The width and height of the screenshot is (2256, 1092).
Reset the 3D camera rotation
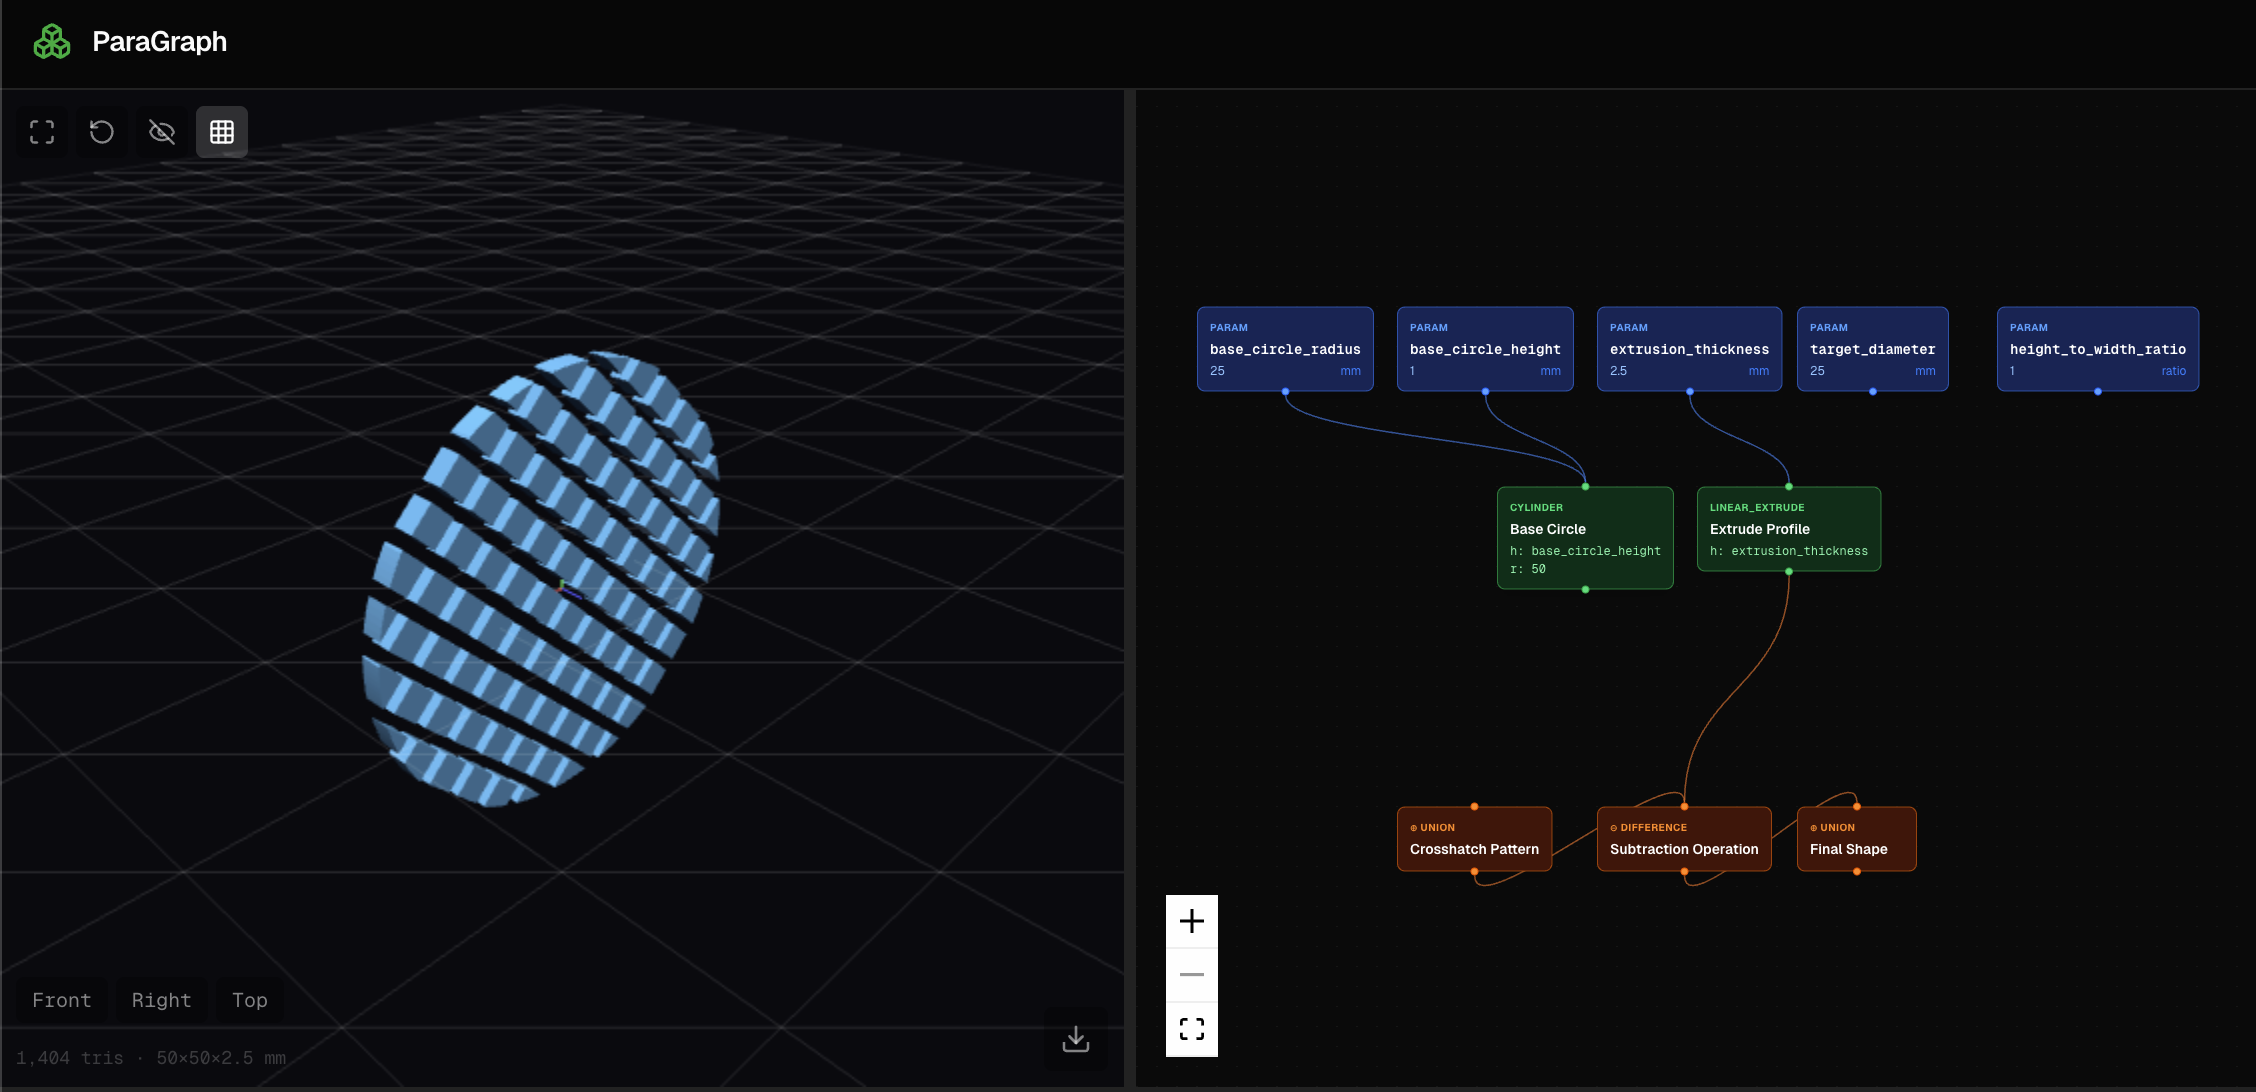[102, 132]
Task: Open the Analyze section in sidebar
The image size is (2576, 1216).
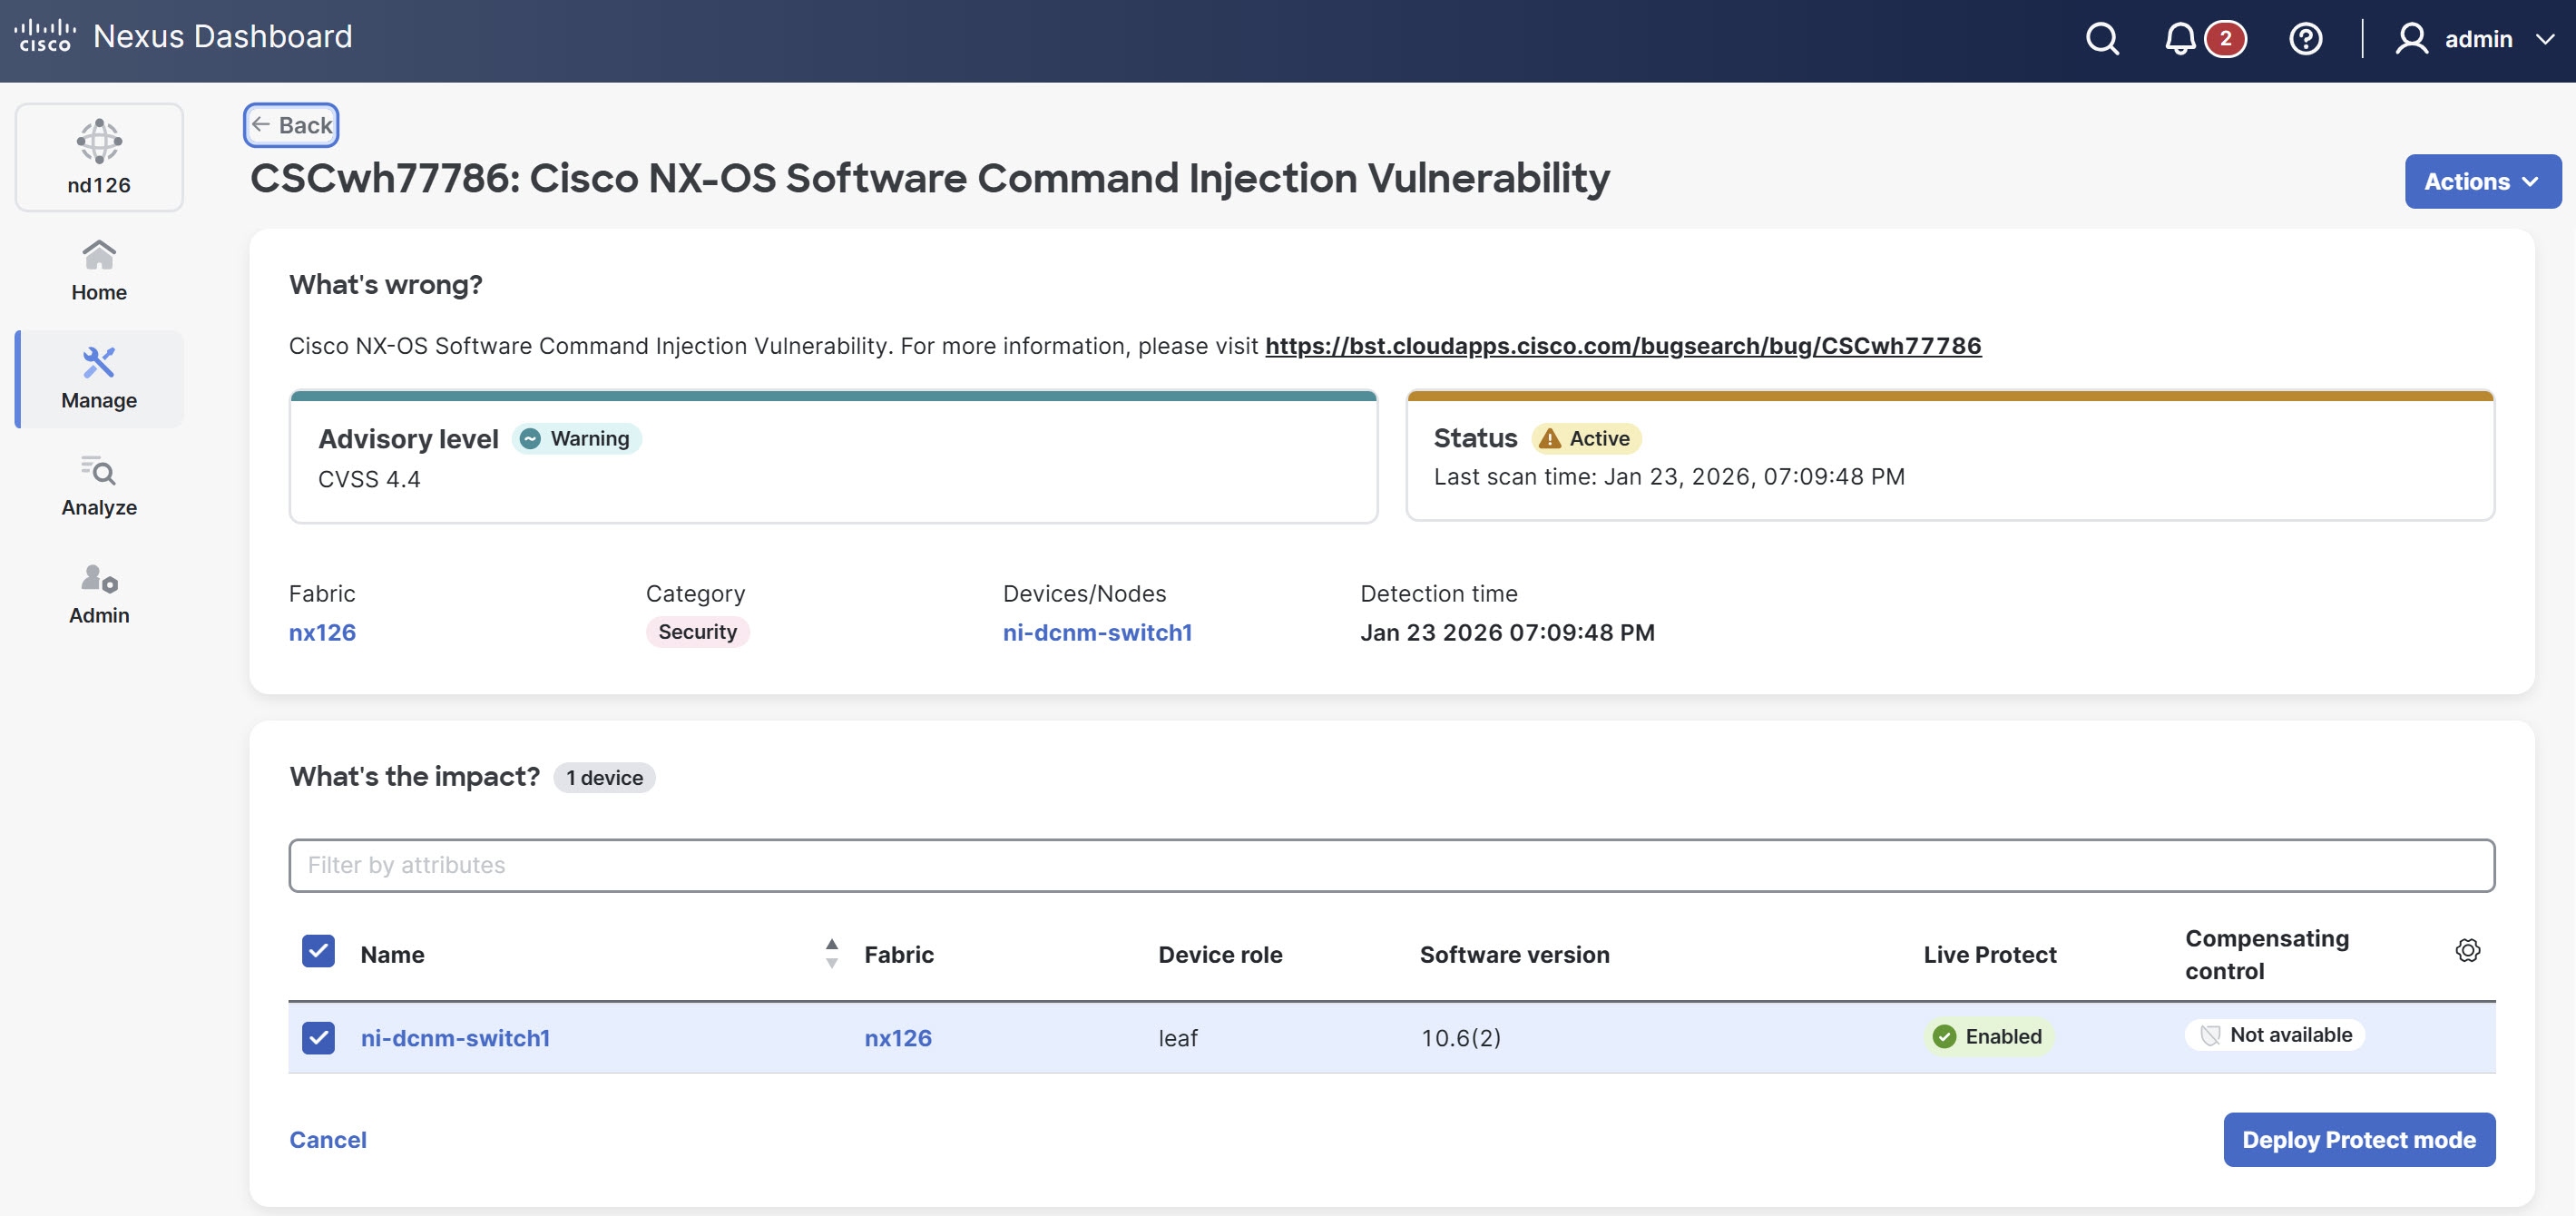Action: (98, 486)
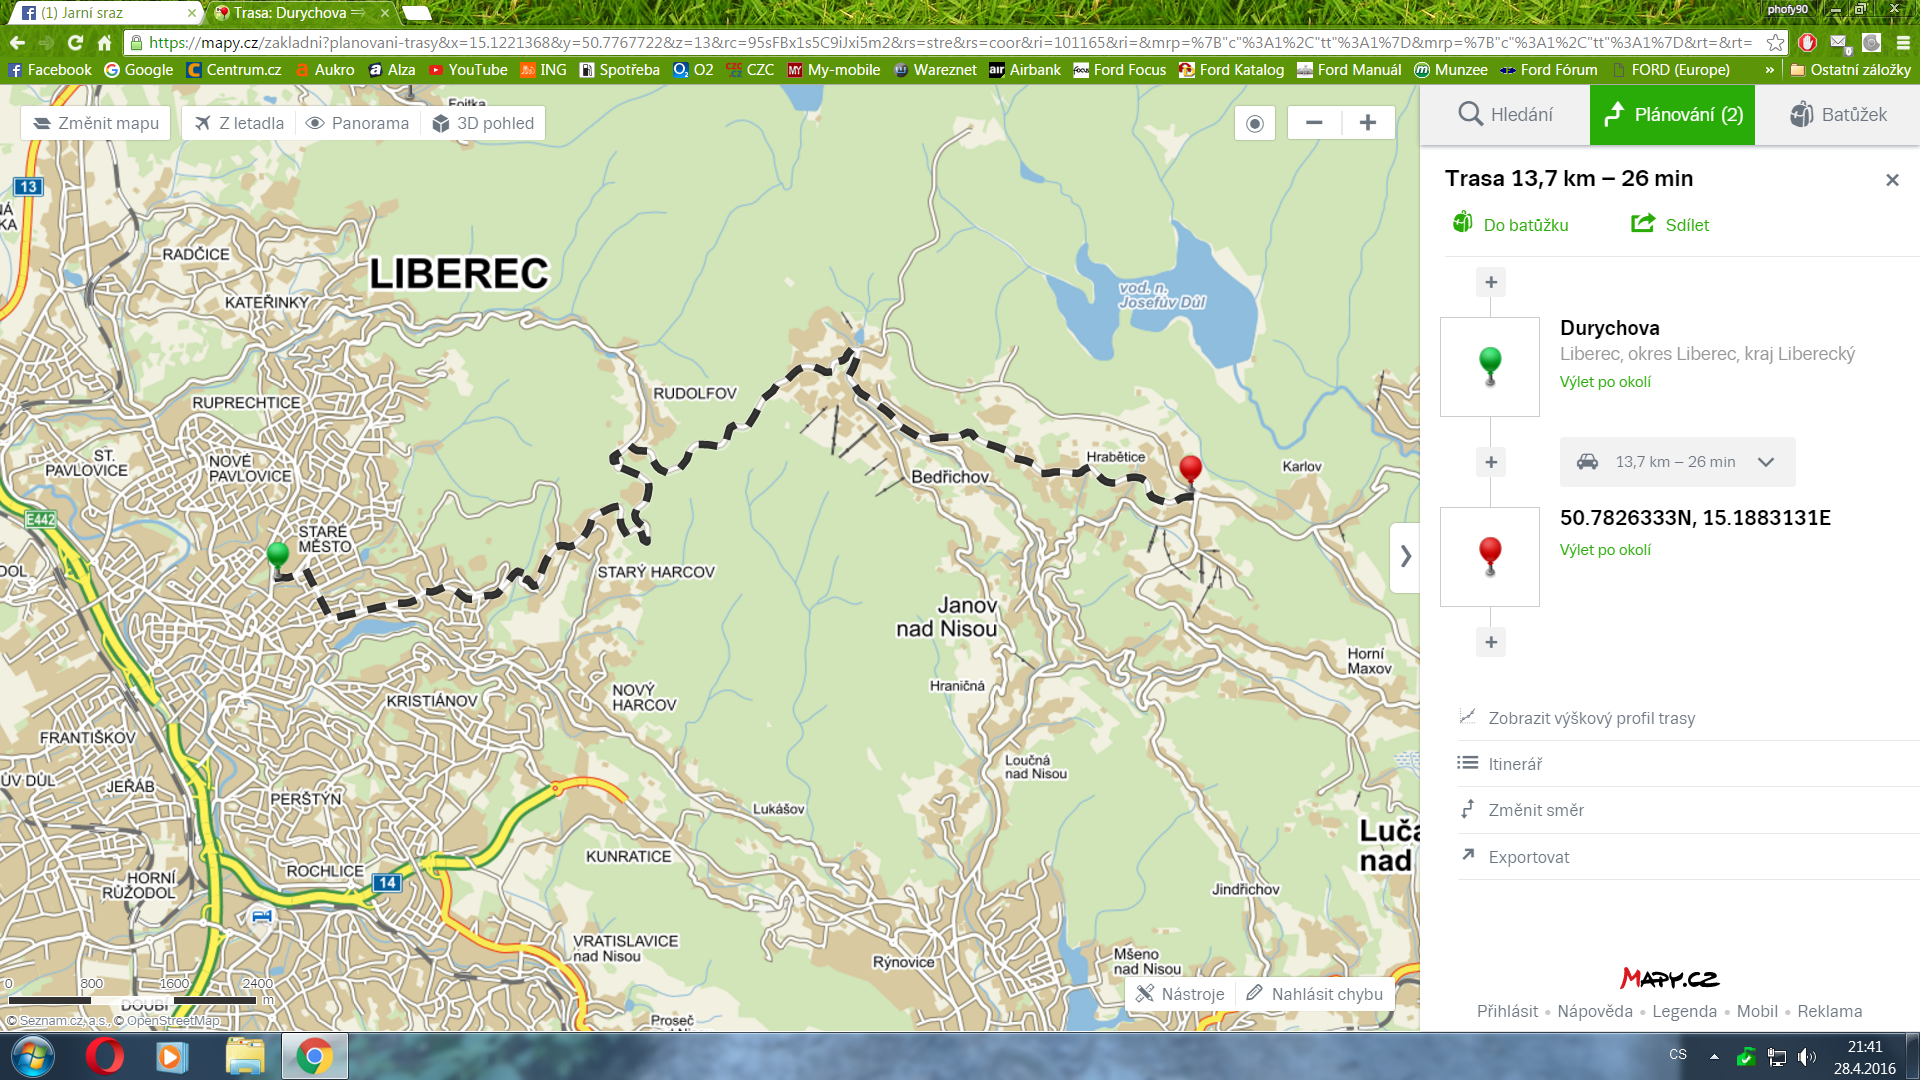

☆ ☆ ☆ ☆ ☆

**Your task**
Images are to be left out when the records above are written out again exactly.

**Task output**
The width and height of the screenshot is (2256, 1092).
Reset the 3D camera rotation
[102, 132]
Task: Open the Analyze section in sidebar
The image size is (2576, 1216).
Action: (98, 486)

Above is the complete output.